Yeah the stock seats can be weak. I covered those lame graphics with camo tape! I wish they weren’t subliminated. Mines Olive green. How are you liking the rear suspension?


----------



## Zinfan (Jun 6, 2006)

I actually like the graphics (I too have the olive green bike, it gets lots of complements). 

I find the rear suspension adequate but would love to have a more supple fork. I have a Orbea Rallon with a 160mm Bos fork that really soaks up the bumps and the RS Revelation in comparison doesn't have the adjustments to really make me happy overall with it, either it is too soft and blows through the travel or it is way too stiff and won't react to small bumps and makes for a bouncy ride. So I have either to live with it as is, lay out $1k for a DVO Diamond or $400 for an Avalanche cartridge. I've heard good things about the Diamond and how adjustable it is but thinking while writing this message it occurs to me that there are other forks in this price range that I need to look at as well such as Cane Creek or MRP or ?? I may just call Avalanche to get their feel on what they can do for me, I am at the upper range of their weight tables and over it by 10lbs when kitted up for riding so I'll see what they think.
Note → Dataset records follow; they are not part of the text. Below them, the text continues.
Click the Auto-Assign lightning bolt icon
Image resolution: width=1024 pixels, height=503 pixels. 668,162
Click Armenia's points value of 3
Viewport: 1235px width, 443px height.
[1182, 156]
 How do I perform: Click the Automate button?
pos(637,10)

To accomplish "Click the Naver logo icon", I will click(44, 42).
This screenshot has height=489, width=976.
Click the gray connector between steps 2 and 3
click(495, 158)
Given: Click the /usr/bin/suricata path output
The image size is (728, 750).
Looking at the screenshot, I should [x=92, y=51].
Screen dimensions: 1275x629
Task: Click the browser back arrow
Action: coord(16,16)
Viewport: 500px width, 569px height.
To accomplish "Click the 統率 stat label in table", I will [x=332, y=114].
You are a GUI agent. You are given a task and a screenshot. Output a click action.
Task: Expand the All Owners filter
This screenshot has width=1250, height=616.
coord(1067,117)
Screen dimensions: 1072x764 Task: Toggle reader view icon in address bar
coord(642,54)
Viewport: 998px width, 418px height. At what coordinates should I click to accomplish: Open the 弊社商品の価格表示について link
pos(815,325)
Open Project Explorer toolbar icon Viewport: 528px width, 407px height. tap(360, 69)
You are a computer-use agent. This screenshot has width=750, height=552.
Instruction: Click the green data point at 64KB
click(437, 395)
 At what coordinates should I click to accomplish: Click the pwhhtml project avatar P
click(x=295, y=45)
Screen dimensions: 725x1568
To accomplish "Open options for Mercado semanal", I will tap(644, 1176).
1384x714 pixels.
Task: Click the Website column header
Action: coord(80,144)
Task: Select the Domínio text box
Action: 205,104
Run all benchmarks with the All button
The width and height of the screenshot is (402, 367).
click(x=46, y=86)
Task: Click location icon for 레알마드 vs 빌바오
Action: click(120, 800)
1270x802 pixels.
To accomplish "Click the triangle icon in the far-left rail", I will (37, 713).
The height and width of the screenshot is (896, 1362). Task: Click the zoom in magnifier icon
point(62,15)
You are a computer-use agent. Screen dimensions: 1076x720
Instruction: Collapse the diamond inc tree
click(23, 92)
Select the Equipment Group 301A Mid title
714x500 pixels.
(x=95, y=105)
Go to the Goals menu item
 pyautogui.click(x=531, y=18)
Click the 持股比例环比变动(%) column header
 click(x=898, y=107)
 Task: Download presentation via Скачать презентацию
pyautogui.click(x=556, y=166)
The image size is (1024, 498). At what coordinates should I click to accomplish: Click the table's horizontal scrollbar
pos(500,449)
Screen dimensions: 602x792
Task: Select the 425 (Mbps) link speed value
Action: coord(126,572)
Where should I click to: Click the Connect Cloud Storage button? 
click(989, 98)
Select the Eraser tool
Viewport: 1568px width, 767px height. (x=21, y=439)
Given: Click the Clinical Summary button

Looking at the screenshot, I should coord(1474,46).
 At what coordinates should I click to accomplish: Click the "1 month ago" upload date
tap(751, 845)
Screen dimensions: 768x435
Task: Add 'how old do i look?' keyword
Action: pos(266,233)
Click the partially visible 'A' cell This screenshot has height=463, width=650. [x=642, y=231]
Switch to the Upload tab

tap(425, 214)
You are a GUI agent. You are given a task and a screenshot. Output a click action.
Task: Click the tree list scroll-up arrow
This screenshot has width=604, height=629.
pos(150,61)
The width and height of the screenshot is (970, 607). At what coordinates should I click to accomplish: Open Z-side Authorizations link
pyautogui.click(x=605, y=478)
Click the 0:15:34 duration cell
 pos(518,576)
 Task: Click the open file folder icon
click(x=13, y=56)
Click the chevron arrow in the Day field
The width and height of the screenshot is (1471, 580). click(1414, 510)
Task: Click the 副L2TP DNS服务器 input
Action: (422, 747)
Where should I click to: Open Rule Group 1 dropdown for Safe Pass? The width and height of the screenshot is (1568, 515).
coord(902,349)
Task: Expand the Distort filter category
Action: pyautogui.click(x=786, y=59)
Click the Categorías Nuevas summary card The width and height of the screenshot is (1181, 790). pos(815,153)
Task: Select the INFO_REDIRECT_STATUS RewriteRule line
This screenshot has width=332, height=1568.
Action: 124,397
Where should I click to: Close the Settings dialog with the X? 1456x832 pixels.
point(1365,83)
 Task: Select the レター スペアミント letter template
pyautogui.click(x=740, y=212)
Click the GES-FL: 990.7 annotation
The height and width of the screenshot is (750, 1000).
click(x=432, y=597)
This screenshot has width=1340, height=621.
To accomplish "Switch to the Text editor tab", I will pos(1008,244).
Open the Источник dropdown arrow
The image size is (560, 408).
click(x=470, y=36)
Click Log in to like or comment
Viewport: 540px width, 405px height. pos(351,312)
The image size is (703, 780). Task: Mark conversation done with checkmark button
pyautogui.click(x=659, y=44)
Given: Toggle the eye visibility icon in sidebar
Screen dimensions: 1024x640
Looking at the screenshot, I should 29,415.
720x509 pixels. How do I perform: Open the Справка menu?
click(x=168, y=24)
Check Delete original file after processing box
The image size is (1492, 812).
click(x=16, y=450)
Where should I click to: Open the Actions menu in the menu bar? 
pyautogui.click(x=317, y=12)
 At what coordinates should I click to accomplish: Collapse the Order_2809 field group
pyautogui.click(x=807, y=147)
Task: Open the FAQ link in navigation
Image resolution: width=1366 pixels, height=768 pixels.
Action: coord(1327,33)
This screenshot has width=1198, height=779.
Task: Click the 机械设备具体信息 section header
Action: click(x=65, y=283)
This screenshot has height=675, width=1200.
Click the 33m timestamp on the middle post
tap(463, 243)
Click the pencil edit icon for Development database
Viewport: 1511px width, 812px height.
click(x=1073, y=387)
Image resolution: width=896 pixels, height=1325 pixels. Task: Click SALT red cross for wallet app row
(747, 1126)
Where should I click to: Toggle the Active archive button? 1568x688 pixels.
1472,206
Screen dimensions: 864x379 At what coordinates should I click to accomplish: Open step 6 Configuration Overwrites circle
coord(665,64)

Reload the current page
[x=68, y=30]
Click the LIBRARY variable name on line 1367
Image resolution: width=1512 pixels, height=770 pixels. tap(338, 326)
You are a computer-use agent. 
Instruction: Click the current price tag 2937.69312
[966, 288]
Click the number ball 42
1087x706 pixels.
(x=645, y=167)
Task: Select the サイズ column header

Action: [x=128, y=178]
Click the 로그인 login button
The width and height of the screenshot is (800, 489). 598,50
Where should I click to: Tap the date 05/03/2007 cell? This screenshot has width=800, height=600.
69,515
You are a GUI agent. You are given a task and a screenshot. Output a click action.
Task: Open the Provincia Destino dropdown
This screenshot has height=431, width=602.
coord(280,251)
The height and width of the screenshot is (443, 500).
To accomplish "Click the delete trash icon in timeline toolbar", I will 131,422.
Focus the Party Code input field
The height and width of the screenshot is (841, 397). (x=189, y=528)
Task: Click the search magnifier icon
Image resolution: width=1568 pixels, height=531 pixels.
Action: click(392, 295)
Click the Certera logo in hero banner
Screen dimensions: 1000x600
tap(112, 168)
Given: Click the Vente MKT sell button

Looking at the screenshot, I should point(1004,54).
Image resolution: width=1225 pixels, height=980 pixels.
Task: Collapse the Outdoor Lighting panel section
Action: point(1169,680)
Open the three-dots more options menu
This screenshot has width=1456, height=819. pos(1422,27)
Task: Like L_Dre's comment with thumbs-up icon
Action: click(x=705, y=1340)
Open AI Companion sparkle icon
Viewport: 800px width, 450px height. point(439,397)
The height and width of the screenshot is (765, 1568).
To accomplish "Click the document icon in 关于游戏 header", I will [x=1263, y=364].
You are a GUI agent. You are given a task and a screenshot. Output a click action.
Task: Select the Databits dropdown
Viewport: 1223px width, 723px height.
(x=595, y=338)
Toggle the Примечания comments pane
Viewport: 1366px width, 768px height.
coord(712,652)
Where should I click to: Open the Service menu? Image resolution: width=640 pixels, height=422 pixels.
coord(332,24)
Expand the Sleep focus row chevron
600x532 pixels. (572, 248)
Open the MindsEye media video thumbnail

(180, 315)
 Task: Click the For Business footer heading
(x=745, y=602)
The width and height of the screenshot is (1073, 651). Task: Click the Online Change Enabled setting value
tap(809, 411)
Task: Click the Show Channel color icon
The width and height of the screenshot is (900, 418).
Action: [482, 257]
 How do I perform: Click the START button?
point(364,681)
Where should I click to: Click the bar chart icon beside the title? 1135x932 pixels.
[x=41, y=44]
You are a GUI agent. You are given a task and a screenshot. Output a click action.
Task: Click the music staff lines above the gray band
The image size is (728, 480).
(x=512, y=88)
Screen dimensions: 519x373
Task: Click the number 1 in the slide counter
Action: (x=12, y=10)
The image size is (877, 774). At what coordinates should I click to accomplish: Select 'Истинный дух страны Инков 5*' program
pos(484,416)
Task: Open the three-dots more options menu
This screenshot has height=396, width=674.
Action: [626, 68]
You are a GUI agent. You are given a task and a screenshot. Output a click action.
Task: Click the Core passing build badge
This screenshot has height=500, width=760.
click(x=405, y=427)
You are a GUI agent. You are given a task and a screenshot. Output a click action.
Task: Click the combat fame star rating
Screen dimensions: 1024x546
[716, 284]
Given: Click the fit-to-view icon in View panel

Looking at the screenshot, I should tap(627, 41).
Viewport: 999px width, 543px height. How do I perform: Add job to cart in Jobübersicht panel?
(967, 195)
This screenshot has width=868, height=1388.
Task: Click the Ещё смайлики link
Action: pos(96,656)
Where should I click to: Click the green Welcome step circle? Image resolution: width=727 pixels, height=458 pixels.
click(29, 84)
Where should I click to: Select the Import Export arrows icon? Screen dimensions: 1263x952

The rear shock would be next to look at but I have it in a pretty decent setting right now, I do get more pedal strikes than I'd like but any more air pressure and the rear end stops tracking and starts bouncing off all size rocks.


----------



## Gutch (Dec 17, 2010)

Glad you like the graphics, have you added tokens - spacers, in front and rear? I weigh 205 in riding gear and always have to add a token in fork and spacer in shock.


----------



## Zinfan (Jun 6, 2006)

Yep running one spacer in the fork, haven't taken a look inside the shock to see what it came with, the fork had two spacers inside it from the shop and I removed one and liked it better.


----------



## Gutch (Dec 17, 2010)

Just ordered some sweet XT 165mm cranks.


----------



## Zinfan (Jun 6, 2006)

Gutch said:


> Just ordered some sweet XT 165mm cranks.


Hmm I may hold out for 160mm, I'm not sure going from 170 to 165 is enough of a change but just in case where did you get them?

I'm about to call Avalanche Downhill to see what they say about making a damper for my RS Revelation.


----------



## Gutch (Dec 17, 2010)

Holland bike shop. - in Holland!


----------



## Zinfan (Jun 6, 2006)

Called Avalanche today and talked to Craig for quite awhile. They haven't seen a RS Revelation fork yet so do not have cartridges on hand for them and would need to get the fork in house first. He said he had about a dozen calls for a Revelation setup but is so busy with Lyrik and Pike orders he isn't in a great hurry to solve the issue. I am going to send him my fork so he can take the measurements he needs and in return he said he'd install the cartridge for free (normally $100 if done by them) but the bike will be down for about a month while it all gets done. 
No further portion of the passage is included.